It's actually a little hard to get one's mind around a credit downgrade of the United States. The fact that the US was a AAA credit was always something you could count on without really thinking about it, like the earth beneath our feet or the fact that the sun would rise in the East every morning.

The world's one remaining superpower is not even a triple-A nation anymore?

Two days ago the New York Times ran an article on the front page of their business section in which they essentially pooh-poohed the importance of such a downgrade, likening it to a typical corporate downgrade from AAA to AA. They quoted one executive as saying it was "like going from a Rolls Royce to a Mercedes." Put in those terms, of course, it doesn't sound so bad. After all, Rolls Royces represent the kind of conspicuous consumption we're all taught is in bad taste. And who wouldn't be happy to drive a Mercedes?

But that analogy is ridiculous. Having the debt of this country downgraded has nothing to do with flashiness and everything to do with fiscal responsibility. No CEO in his right mind would borrow forty cents of every dollar he spent, with no plan to ever change that ratio. But that's what Congress and this President (and, to a slightly lesser extent, the previous President) have done. The basic problem is, a politician's main job is to get reelected, so he has no incentive to think more than two, or four, or six years in the future.

Certainly few people in the federal government right now seem to be thinking about the long term.

It's hard not to wonder if we haven't just taken the first step on the road to junk bond status, and by implication, junk nation status.

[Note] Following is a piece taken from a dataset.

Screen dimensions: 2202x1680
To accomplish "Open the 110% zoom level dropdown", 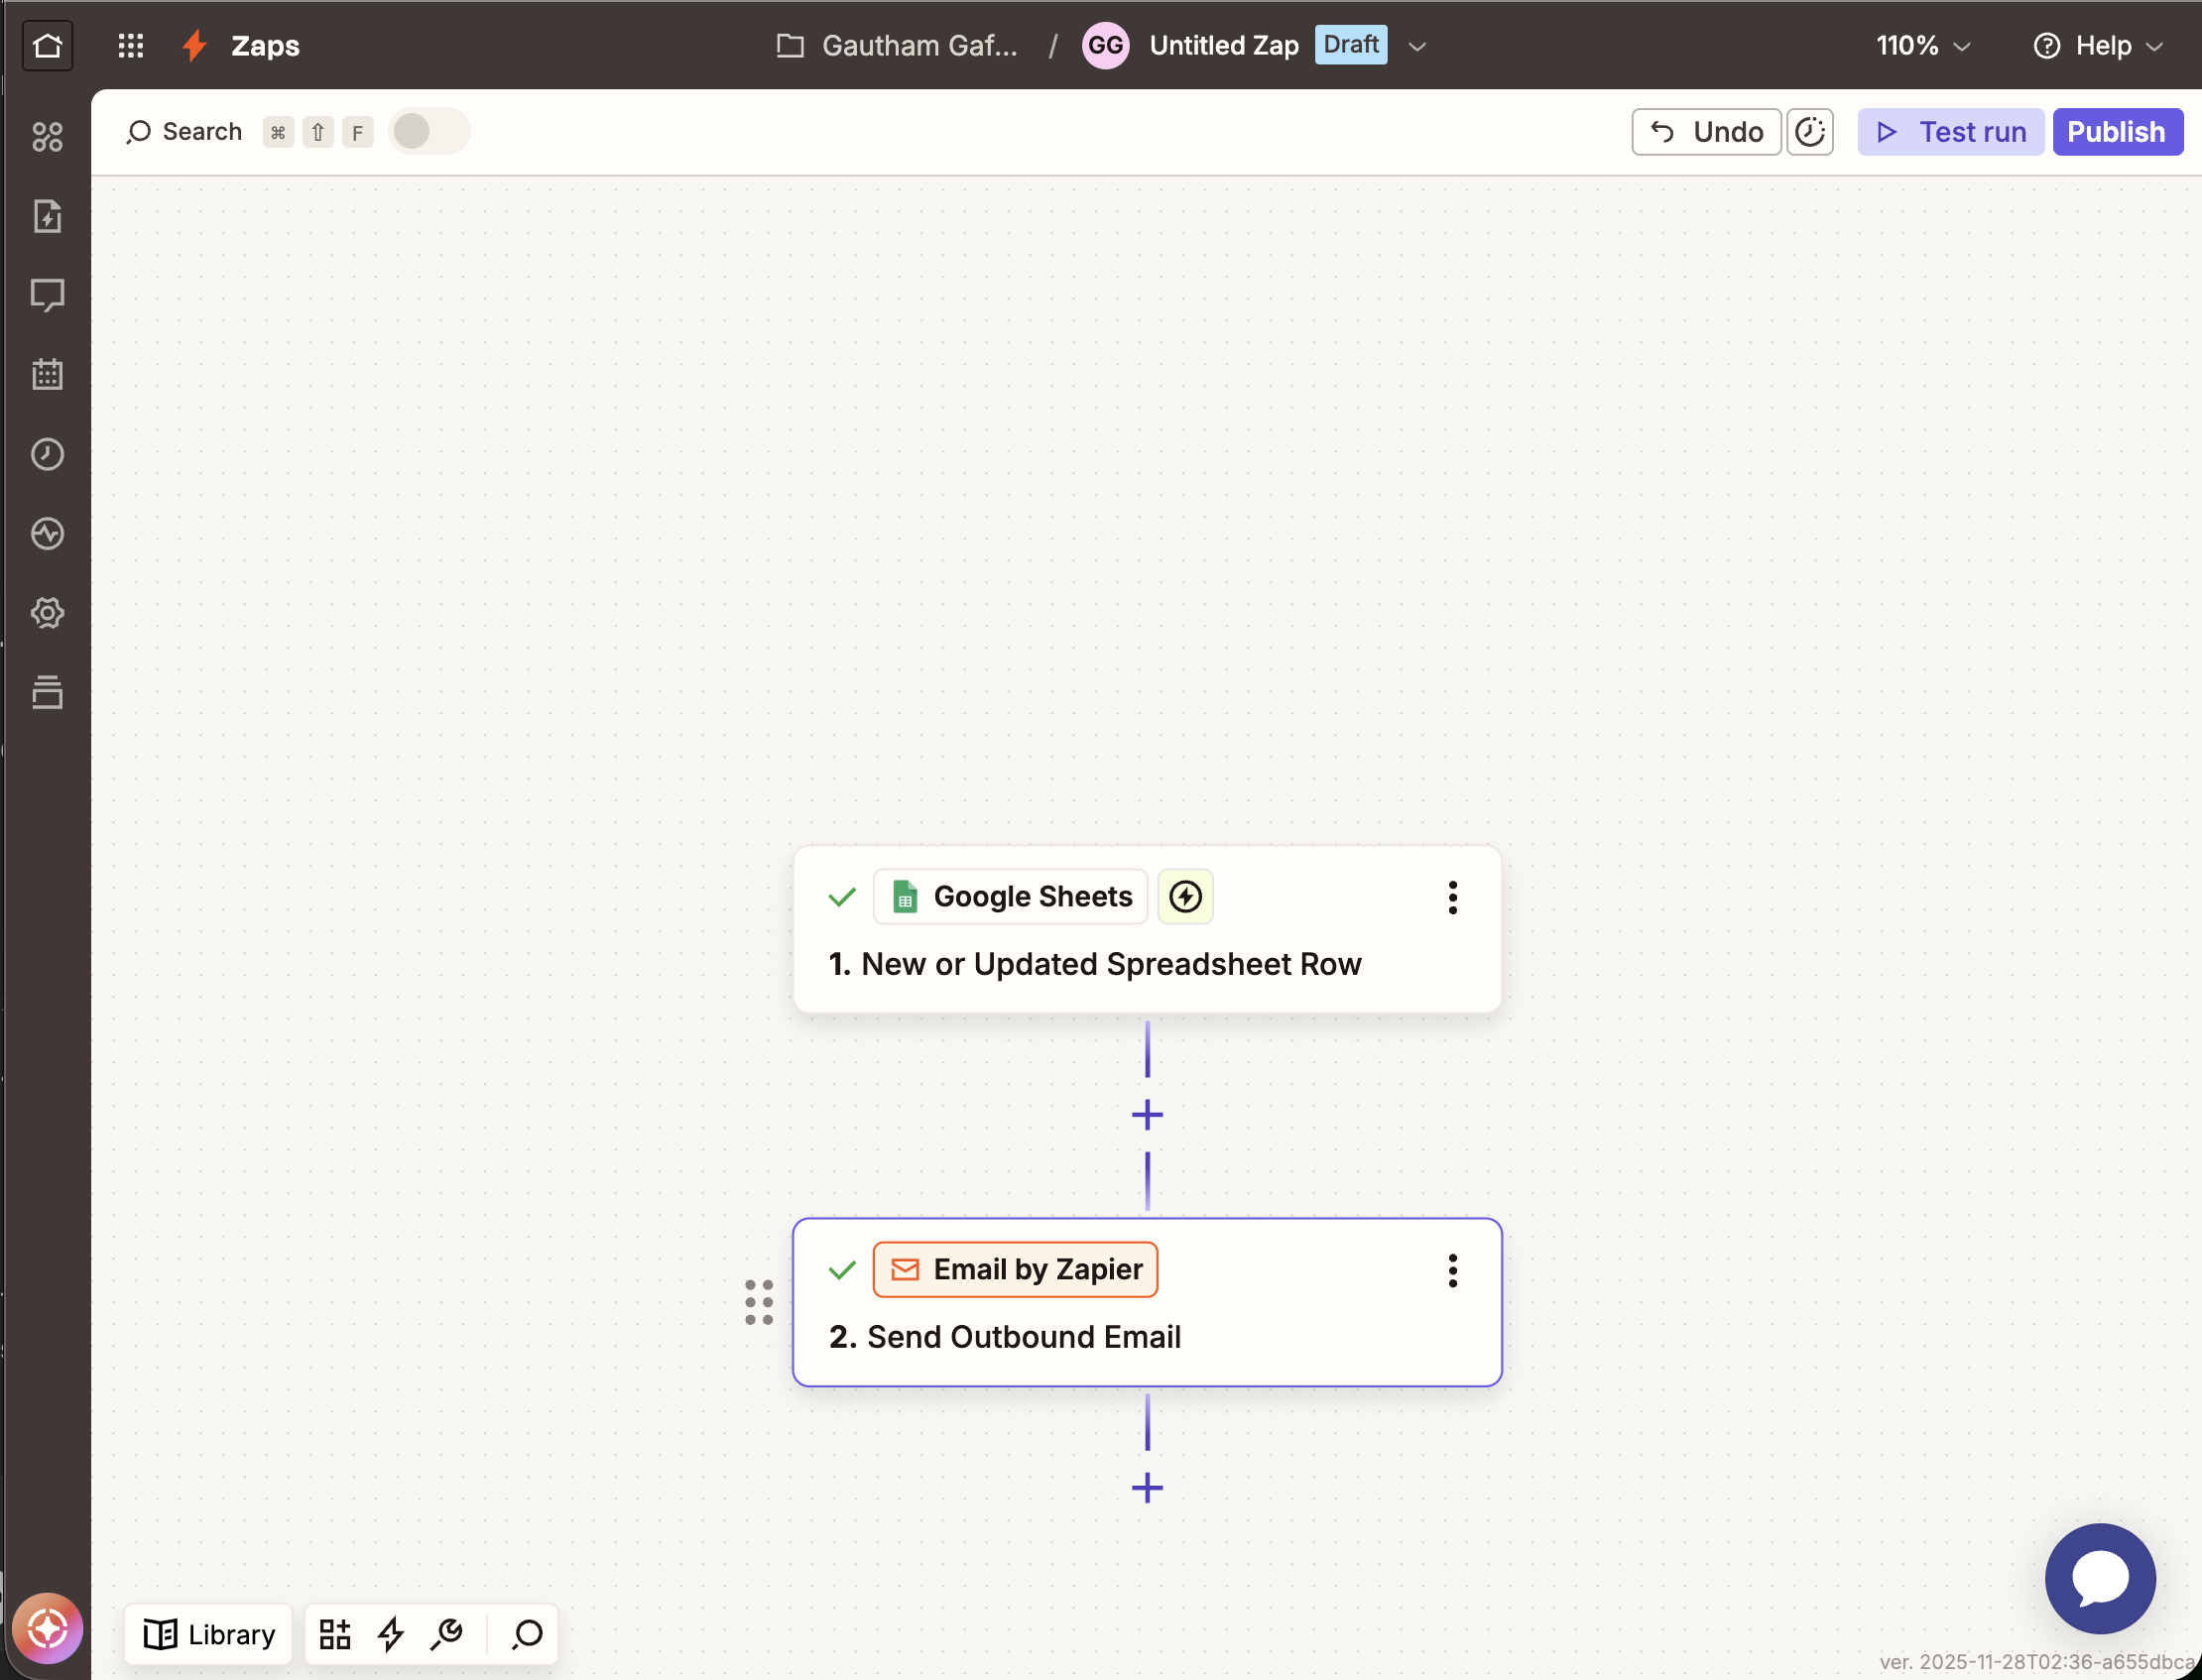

But hey -- that might  not be so bad. It's just a little like going from a Mercedes to a Corolla. And, really, Mercedes are so nouveau riche and flashy. Corollas are for people with good values.

2 comments:

Anonymous said...

The single best way to restore national fiscal and economic status would be establish a "Corolla" health care system - competitively priced, affordable to all, reliable, and does the job for all the family. Right now everyone wants a Humvee - and someone else to pay for it.

G

John Craig said...

That would certainly be a great start.